In Philadelphia’s prison system, officials announced that a special visitor with religious ties was coming — they did not say who — and asked inmates if they wanted to meet him. The main criterion for being picked "was that you couldn’t be someone who was constantly breaking rules and policies," said Shawn Hawes, a prison spokeswoman.

Among the inmates invited to meet the pope was Cortes, 30. Still awaiting trial, she has blamed her older son, who was 5 at the time in 2010, for the fatal beating of her 8-week-old, prosecutors said, adding that her trial has been delayed by her defense team. (Her lawyer declined to comment.)

Cortes said her religious awakening came soon after she arrived at Riverside Correctional Facility, the city’s main jail for women.

"I just remember thinking, ‘I’m in a very big pickle,’" she said in an interview in a classroom at the jail. "I don’t want to get at the cliche of jailhouse religion, but I definitely got a lot more serious here. I think human nature is you grasp everything, this lawyer and that lawyer, and after an amount of time, it’s like, ‘What else do you have?’"

Now, Cortes works as a chaplain’s assistant and is involved in several faith-based programs at Riverside — where there are some ruffled feathers among those who will not get to meet the pope.

"They’re a little jealous right now," said Ruth Colon, 35, an Apostolic Christian and reformed addict, who will meet the pope while serving a year’s sentence for a probation violation. "A lot of people are like, ‘You’re not even Catholic!’"

A few who will meet the pope are taking the honor in stride. "He’s just another man like us — we’re all people," Cortes said.

Others, like Wanderlen Martinez, who fled Honduras alone at age 14 and made his way through Guatemala and Mexico dodging armed gangs and riding atop freight trains, confessed that they knew very little about Francis.

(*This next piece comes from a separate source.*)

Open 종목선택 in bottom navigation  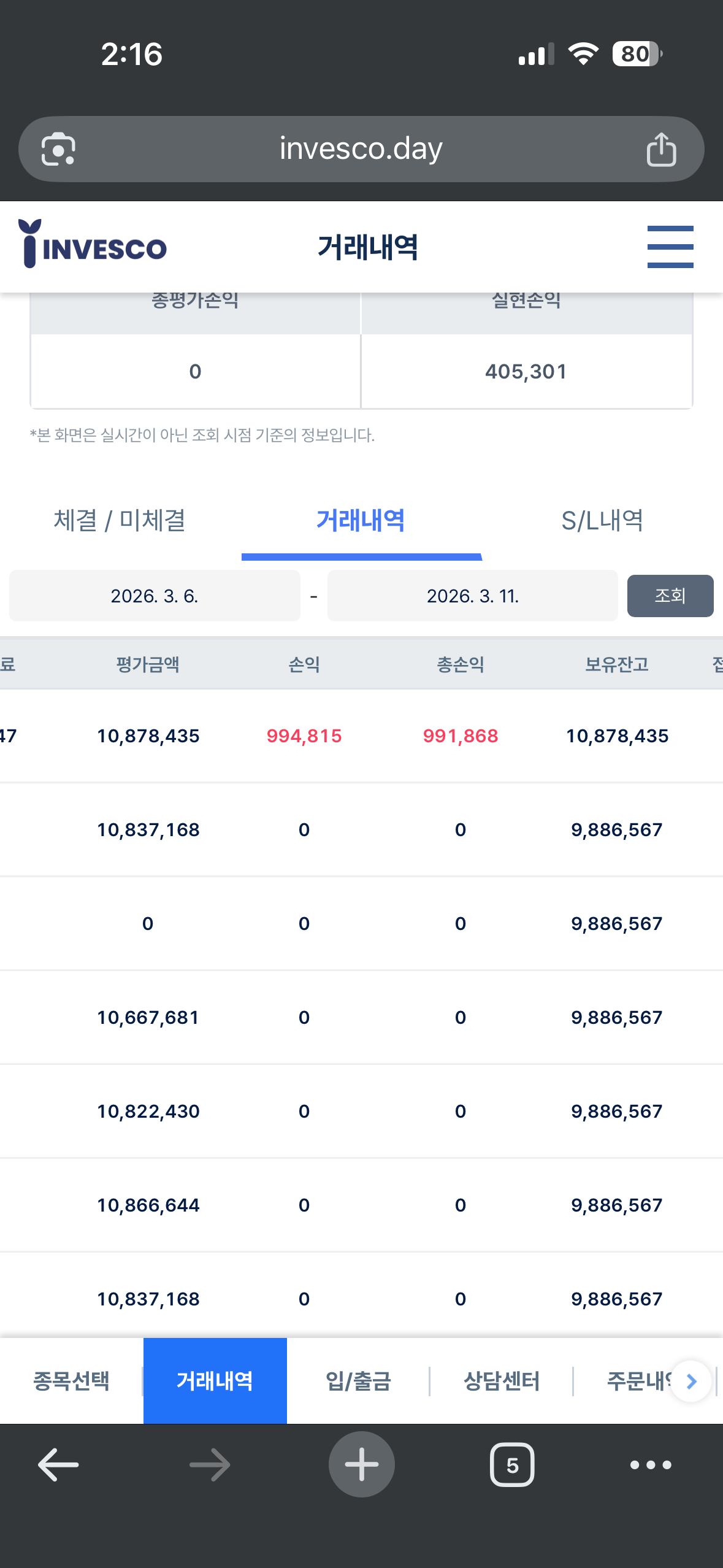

"I need to do more research," said Wanderlen, who is now 17 and lives in the New York City borough of the Bronx, where Catholic Charities is helping him with his immigration case. "Right now, I’m not sure why people are so interested in him, so I don’t know how to feel."

But many of the faithful look forward to what they expect to be one of the highlights of their lives. "He is the one who is closest to God," said Ignacia Gonzalez, a member of the embroidery group.

And they are weighing what exactly to say and do when they meet the pope.

Bowes is hoping he does not mess up when the man he called a "future saint" gets off the plane.

"I don’t even know if you shake his hand. I told my pastor, ‘You have to give me some etiquette on how to greet the pope.’"

Gonzalez, the embroiderer, said she hoped the pope would pray for her reunion with her parents, whom she has not seen since she left Mexico 12 years ago. "I long for them," she said, tears streaking her face.

And for a pope who often turns the tables and asks his subjects to pray for him, some hope to bring a gift.

Gonzalez wants to embroider a handkerchief with a dove to give to Francis, if giving gifts is allowed. "It represents peace," she said, "and he brings that to us."

Washington, the Baptist who receives services through Catholic Charities, said he would bring along a volume of memoirs written by members of an adult literacy program to which he belongs. (His own chapter is called "The Beginning of My Success Story.")

"I’m hoping that if he can get a copy," Washington said, "and he can read this, maybe, just maybe, he can get some more ideas or come up with something that can work for others."